The traditional Korean rice wine Makgeolli is becoming increasingly popular with foreigners. One of them is Taru Salminen, a Finnish expat best known as a panelist on KBS TV talk show "Global Talk Show: Talk with Beauties." Salminen loves the milky liquor so much that she opened her own makgeolli pub called Taru Jumak near Hongik University in October last year.
"When I came to Korea as an exchange student at Seoul National University 13 years ago, I lived in front of Korea University, a neighborhood famous for makgeolli. At the time, it was difficult to communicate in English so I had no choice but to learn Korean quickly," she recalls. "I ended up making a lot of Korean friends, and naturally went to many makgeolli pubs in the area. I got to love it even more when I found out that it's healthy as well."
Opening her own makgeolli pub was something she had planned on doing for a long time. She went to schools teaching the history of makgeolli and recipes for making it, and toured around famous breweries for tastings. Then she opened Taru Jumak In collaboration with a veteran chef specializing in Japanese cuisine.
Taru Salminen
The pub serves varieties of makgeolli that are difficult to find in Seoul and which Salminen discovered in the Gyeongsang and Jeolla provinces. Another eye-catching item on the menu is "Taru bomb shot," a mixture of soju matured with coffee beans and beer.
"Many people say our menu is unique. I wanted to break the stereotype that limits the range of food that can accompany makgeolli. In fact, makgeolli goes well with anything. So I try to add variations to the menu with fresh seasonal ingredients. But I wonder if the menu doesn't suit the taste of young people, because most of our customers are in their 30s to 50s," she says.
Salminen adds she hopes to make her pub a place where traditional liquors of Korea, Japan and Finland meet. In addition to makgeolli, she serves sake and vodka, and the shop is eclectically decorated with Japanese ornaments and Finnish white birch.

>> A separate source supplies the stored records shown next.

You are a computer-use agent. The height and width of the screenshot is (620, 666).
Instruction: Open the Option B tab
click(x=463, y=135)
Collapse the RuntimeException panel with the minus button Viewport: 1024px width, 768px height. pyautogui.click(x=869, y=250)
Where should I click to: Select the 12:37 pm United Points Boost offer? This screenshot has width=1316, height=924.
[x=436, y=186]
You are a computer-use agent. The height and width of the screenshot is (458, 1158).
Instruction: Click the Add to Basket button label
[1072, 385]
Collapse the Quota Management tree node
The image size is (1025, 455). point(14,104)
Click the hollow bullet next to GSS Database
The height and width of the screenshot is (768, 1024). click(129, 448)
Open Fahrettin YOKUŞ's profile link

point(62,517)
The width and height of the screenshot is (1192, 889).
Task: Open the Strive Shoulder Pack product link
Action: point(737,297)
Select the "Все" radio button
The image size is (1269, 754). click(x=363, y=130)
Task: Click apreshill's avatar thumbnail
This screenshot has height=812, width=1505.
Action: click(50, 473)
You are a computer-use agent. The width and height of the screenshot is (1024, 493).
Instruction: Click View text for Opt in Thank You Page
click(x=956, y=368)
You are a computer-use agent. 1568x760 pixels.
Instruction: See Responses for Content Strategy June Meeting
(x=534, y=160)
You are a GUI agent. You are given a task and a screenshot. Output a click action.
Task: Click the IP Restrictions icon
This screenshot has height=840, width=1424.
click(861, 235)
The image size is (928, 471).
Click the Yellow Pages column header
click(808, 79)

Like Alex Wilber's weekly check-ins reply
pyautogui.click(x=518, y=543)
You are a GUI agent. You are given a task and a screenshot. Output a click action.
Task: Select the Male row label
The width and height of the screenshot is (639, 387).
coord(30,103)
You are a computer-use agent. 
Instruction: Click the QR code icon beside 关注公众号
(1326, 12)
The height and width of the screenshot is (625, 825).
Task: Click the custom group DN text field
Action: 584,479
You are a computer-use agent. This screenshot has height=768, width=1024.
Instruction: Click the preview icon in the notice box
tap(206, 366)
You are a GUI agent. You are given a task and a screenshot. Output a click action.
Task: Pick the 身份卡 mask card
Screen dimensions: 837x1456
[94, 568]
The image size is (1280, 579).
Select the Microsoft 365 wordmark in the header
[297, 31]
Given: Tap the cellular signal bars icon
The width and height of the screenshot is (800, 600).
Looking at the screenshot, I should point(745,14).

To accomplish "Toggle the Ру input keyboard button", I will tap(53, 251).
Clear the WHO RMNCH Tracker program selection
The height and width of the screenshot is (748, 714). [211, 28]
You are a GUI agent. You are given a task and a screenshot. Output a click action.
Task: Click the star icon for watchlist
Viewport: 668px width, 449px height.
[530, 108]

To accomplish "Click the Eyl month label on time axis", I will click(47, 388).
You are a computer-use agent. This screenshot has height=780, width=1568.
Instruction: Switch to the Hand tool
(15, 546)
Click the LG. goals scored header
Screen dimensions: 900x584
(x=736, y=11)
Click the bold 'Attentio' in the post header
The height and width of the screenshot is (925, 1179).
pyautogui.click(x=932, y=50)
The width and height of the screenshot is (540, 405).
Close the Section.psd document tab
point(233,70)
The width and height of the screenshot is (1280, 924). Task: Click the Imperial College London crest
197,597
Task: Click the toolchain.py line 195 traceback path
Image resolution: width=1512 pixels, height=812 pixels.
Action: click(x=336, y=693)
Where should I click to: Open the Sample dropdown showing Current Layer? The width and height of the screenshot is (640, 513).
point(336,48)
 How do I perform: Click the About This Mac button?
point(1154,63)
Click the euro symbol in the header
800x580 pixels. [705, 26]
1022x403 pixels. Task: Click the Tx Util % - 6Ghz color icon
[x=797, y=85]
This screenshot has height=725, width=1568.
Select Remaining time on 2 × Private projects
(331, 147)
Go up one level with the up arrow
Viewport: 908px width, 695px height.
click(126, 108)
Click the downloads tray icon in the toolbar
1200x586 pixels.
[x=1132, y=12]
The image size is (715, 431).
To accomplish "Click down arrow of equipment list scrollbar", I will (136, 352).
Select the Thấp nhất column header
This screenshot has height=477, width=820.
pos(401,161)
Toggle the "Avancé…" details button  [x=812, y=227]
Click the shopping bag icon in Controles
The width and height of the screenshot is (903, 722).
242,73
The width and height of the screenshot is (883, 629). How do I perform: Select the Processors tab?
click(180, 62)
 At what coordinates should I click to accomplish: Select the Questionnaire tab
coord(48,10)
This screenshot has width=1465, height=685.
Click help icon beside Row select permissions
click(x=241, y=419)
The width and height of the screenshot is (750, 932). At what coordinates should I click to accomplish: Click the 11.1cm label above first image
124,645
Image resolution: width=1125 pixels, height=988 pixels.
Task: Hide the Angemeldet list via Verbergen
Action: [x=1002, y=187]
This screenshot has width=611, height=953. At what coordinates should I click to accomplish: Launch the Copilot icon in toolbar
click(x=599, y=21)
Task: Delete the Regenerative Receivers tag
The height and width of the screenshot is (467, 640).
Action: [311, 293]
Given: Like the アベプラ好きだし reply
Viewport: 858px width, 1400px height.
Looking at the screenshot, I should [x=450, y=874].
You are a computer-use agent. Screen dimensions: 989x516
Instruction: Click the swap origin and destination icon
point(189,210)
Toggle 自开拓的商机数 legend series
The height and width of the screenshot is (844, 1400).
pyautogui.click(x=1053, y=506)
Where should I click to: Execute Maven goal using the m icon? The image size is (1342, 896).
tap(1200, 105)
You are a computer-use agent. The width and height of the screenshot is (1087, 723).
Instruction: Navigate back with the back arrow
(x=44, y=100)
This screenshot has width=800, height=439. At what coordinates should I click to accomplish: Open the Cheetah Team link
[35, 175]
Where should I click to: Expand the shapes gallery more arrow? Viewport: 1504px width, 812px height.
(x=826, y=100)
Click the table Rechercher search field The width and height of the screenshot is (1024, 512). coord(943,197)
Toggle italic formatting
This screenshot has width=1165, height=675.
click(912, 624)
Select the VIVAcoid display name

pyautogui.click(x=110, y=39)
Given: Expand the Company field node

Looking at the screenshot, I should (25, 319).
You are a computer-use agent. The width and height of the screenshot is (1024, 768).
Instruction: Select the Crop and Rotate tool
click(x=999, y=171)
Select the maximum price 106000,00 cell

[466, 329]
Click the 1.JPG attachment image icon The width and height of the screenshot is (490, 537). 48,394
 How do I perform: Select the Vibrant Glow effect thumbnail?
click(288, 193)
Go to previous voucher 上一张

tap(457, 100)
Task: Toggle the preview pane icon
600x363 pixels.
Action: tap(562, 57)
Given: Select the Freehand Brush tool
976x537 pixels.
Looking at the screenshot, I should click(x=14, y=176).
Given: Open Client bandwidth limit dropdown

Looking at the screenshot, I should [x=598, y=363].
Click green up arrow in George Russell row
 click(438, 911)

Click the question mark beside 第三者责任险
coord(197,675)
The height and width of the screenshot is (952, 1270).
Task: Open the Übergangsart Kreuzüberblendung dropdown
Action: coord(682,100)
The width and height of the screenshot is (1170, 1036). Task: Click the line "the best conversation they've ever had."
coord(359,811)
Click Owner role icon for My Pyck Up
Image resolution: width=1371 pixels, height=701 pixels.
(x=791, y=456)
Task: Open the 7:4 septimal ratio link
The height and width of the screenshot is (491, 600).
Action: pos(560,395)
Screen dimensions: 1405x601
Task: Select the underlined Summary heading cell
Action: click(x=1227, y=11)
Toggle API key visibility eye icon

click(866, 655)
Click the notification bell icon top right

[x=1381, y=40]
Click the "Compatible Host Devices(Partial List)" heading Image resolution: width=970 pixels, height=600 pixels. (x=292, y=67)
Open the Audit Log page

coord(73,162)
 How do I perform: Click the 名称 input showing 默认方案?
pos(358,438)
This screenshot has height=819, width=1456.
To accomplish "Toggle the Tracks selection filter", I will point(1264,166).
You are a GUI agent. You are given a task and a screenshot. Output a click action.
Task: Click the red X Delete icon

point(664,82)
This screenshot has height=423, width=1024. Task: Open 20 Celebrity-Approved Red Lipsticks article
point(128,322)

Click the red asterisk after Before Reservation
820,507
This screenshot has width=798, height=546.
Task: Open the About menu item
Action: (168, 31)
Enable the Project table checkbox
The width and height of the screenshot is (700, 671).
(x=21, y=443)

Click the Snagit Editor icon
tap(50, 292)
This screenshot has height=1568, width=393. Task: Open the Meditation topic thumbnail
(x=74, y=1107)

Salminen majored in East Asian Studies at University of Helsinki, and says she was the only student at the time who was interested in Korea. There was also only one professor in the faculty who specialized in Korean studies. In fact, she chose Korean because she wanted to do "something that nobody else did."
She fell in love with Korea during her first visit to the country in 1998, and visited frequently since then, settling in Seoul five years ago when she found a job. She became popular on "Global Talk Show: Talk with Beauties" because of her fluent Korean and appetite for Korean cuisine.
"Now, I sometimes feel that I'm no longer a foreigner here," she says. "After work I go straight to my pub and work until midnight. Despite the busy schedule, I'm enjoying it because I'm doing something I love."
She hopes to open another Taru Jumak in Finland. "Korean restaurants are an extreme rarity in Finland, and I think it would be fun to open something like this there. It could contribute to cultural exchange between Korea and Finland, don't you think? Until now, my work involved promoting Finland in Korea, but I hope I can do the same for Korea in Finland in the future."